Ms. Champion earned her Bachelor of Science in physics with distinction from the University of Iowa and received the James A. Van Allen and the Myrtle K. Meier awards for excellence in physics. She earned her Juris Doctor, summa cum laude, from George Washington University School of Law, where she was the recipient of the Raymond F. Hossfeld Merit Scholarship. She served as an articles editor for The George Washington Law Review and published her case note, Another Brick in the Wall: United States v. Samuel and the Lower Courts’ Narrow Reading of Apprendi v. New Jersey Before Blakely v. Washington, 72 Geo. Wash. L. Rev. 1004 (2004). Upon graduation, she was awarded the Willard Waddington-Gatchell prize for academic excellence and the John F. Evans prize for outstanding achievement in the clinical law program, D.C. Law Students in Court, and was elected to the Order of the Coif.
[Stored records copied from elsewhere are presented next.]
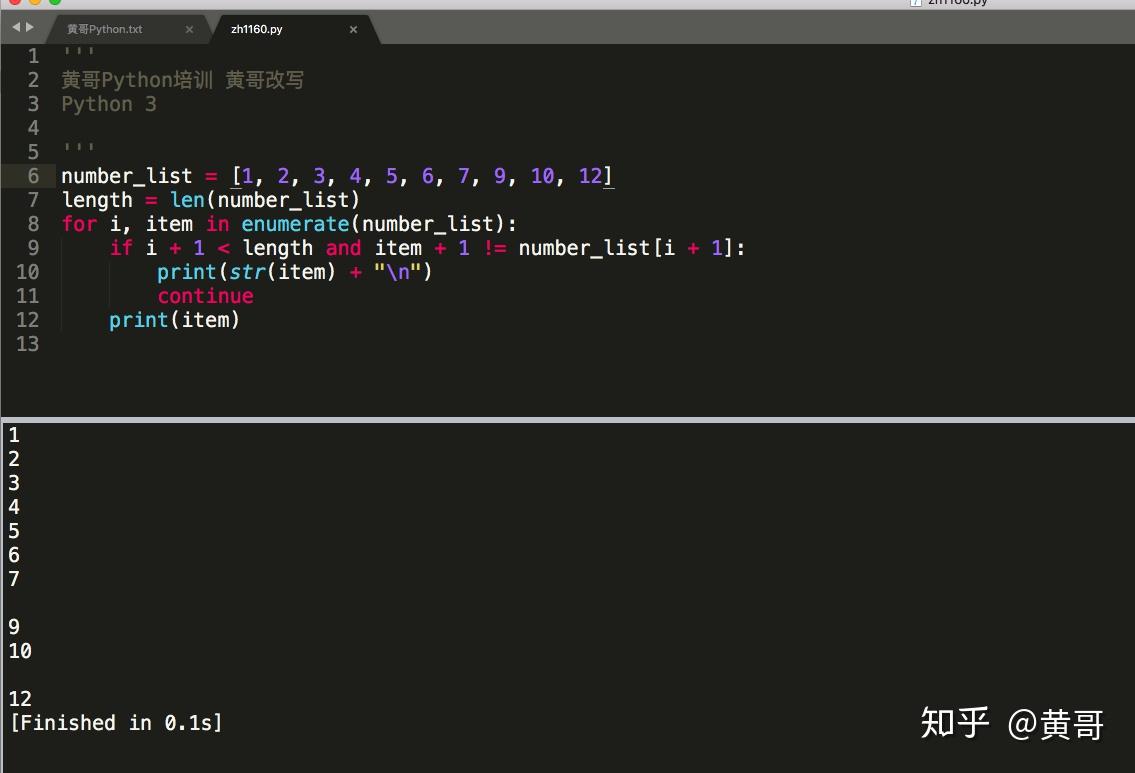Click line number 13 in the gutter
The width and height of the screenshot is (1135, 773).
[x=28, y=344]
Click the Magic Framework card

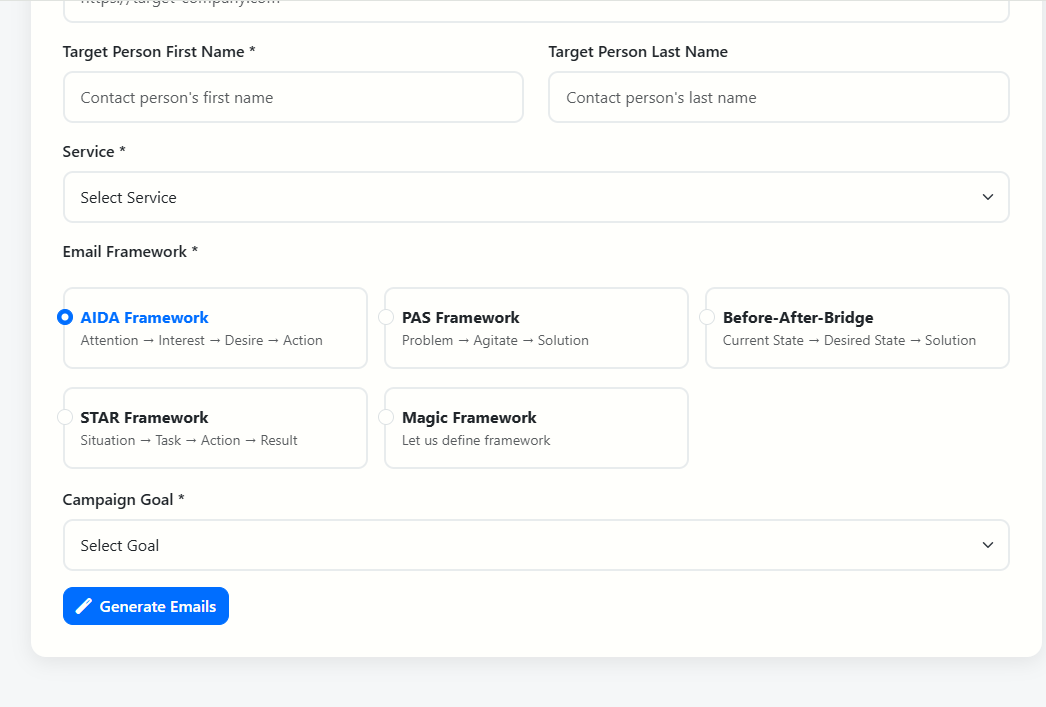[536, 427]
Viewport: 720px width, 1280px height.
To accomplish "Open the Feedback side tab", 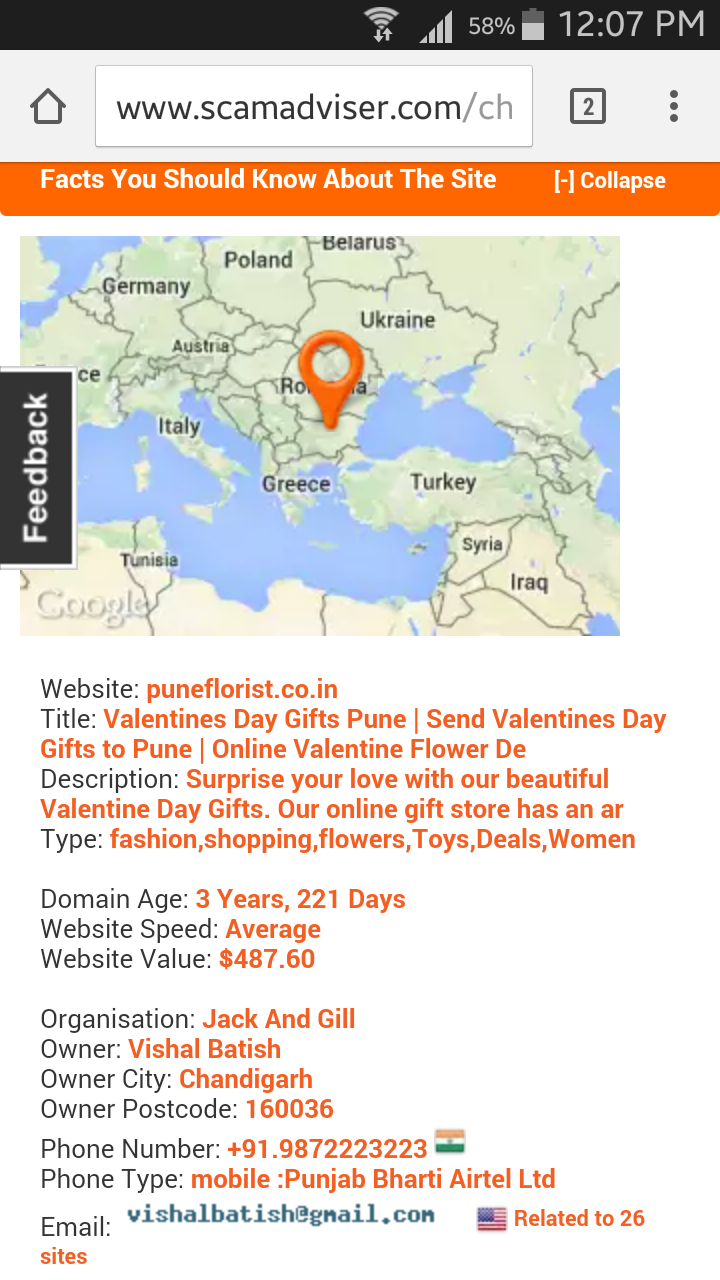I will pyautogui.click(x=37, y=468).
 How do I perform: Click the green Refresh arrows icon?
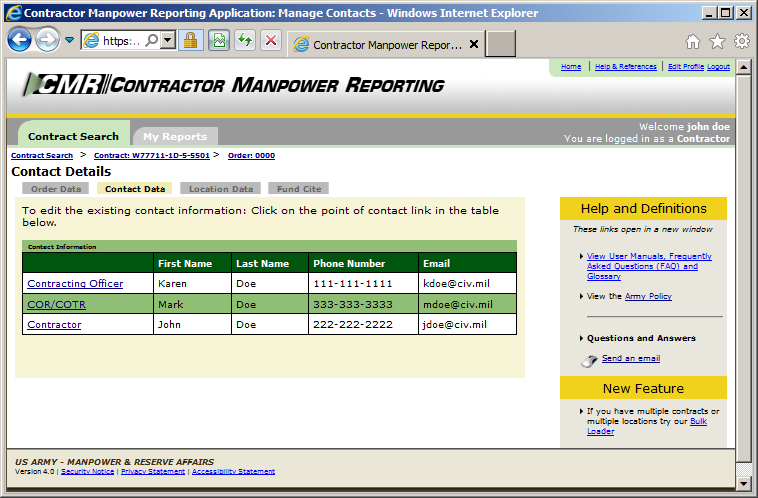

Following law school, Ms. Champion clerked for the Honorable Max Rosenn on the United States Court of Appeals for the Third Circuit.
Ms. Champion is admitted to practice in the courts of the State of New York, the United States District Courts for the Southern, Eastern, and Northern Districts of New York, the Eastern District of Texas, and the United States Courts of Appeals for the Second Circuit, the D.C. Circuit, and the Federal Circuit.
Ms. Champion is proficient in Spanish and Italian.